Based on the “O” antigen of the organism, Shigella species is classified into four serogroups viz: serogroup A (S. dysenteriae), serogroup B (S. flexneri), serogroup C (S. boydii) and serogroup D (S. sonnei); and these serogroups contain different serotypes and sub-serotypes of Shigella. Shigella species are invasive bacteria that cause a range of gastrointestinal diseases (shigellosis) in humans. There are no animal reservoirs for Shigella species. The bacteria pathogen inhabits the intestinal tract of humans; and this makes the disease a strict human infection. S. dysenteriae is transmitted via the feacal-oral route especially through the consumption of contaminated water. Person-to-person transmission of the pathogen is also possible via faecally-contaminated hands or fingers. Other Shigella species (e.g., S. sonnei and S. flexneri) cause food-borne infections in humans, and these are usually transmitted via contaminated dairy products (e.g., egg) and other contaminated food or food products. Drinking and swimming in feacal-contaminated water or pool and the consumption of food contaminated with sewage or faecal matter of infected person’s aids the transmission of the pathogenic bacteria in human population. Waterborne or food borne infections due to Shigella can ensue in a defined human population when people fail to practice good personal and environmental hygiene.     

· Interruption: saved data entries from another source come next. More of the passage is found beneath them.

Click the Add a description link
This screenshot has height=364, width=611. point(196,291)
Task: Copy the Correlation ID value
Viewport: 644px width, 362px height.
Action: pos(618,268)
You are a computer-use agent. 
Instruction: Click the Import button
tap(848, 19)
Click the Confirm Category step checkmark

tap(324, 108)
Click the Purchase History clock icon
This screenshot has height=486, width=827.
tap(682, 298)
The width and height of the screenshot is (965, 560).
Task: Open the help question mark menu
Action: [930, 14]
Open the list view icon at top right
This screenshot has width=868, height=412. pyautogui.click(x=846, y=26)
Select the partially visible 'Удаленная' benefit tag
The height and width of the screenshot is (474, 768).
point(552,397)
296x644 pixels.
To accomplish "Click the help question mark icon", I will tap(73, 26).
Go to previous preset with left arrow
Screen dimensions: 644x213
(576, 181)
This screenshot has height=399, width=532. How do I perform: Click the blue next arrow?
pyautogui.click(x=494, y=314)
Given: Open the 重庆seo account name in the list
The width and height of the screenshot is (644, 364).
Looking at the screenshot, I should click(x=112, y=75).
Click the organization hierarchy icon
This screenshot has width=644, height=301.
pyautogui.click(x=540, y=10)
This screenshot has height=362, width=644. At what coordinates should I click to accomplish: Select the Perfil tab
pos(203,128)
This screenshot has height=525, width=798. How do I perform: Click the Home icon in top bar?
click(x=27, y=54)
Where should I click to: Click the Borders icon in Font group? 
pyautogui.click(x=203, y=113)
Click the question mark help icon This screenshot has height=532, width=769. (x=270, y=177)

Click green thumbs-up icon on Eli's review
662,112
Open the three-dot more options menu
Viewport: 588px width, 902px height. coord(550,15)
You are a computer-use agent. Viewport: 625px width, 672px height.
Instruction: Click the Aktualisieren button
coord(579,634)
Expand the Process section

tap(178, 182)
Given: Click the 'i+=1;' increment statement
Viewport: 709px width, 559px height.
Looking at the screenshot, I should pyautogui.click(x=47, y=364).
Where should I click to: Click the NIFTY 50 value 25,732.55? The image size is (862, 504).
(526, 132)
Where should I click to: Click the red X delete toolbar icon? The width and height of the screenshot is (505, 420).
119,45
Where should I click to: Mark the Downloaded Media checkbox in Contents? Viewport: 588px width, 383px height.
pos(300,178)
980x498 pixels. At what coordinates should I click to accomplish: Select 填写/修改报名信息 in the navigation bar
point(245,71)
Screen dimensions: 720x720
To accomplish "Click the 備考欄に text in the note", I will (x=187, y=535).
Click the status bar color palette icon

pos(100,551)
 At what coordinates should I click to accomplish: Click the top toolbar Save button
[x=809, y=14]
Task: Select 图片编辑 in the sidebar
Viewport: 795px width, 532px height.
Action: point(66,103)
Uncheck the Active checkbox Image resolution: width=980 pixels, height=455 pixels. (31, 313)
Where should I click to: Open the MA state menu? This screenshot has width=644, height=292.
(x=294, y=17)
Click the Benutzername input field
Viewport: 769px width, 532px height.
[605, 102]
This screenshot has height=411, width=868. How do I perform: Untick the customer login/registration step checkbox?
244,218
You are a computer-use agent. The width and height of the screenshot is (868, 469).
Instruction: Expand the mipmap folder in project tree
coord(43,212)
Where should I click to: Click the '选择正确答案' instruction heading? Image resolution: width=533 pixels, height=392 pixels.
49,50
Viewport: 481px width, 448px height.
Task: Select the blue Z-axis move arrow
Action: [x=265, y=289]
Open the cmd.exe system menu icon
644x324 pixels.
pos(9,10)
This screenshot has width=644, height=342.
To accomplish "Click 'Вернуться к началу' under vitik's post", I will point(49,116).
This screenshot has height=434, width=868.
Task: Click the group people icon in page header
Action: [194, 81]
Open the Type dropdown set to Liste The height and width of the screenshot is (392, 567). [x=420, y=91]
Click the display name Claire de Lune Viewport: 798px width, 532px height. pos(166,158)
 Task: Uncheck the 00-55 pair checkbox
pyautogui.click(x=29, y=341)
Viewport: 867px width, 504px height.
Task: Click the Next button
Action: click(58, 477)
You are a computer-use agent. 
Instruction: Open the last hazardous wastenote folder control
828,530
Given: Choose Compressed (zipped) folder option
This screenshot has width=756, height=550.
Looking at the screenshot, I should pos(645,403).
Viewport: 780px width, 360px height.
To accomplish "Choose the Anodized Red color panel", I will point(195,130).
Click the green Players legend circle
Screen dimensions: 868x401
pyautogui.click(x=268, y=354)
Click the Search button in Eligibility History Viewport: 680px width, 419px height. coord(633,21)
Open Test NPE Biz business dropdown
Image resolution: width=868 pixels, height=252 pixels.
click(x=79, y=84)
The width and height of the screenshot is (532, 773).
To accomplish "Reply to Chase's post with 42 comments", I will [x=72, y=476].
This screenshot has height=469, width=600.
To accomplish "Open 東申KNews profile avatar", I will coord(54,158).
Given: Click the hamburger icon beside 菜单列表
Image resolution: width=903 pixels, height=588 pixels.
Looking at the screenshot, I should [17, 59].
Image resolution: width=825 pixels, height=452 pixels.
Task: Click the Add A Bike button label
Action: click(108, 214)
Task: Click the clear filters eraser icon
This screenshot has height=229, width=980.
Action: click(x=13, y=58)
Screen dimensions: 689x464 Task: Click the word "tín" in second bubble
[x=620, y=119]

S. dysenteriae and other Shigella species are basically acquired via the feacal-oral route especially through the consumption of contaminated food, vegetables or water and via infected hands, flies or fingers. Only a small amount or dose of Shigella species (e.g., 103 cells) is actually required to initiate an infection unlike in salmonellosis and other enteric infections where a high dosage of the invading bacteria is required to initiate a pathological condition in the host. After oral ingestion of the pathogen, S. dysenteriae, an intracellular bacterial pathogen penetrates the mucosal area or surfaces of the colon (large intestine) and ileum (small intestine) where it causes inflammatory and ulcerative reactions. Principally, S. dysenteriae is phagocytosed by macrophages after being taken up by the M cells of the gastrointestinal tract (GIT). They induce apoptosis and are released from the macrophage and then go on to cause pathological changes within the mucosal cells of the ileum and colon which they invade. M cells are cells of the mucosal epithelial region of the GIT (especially the colon and ileum).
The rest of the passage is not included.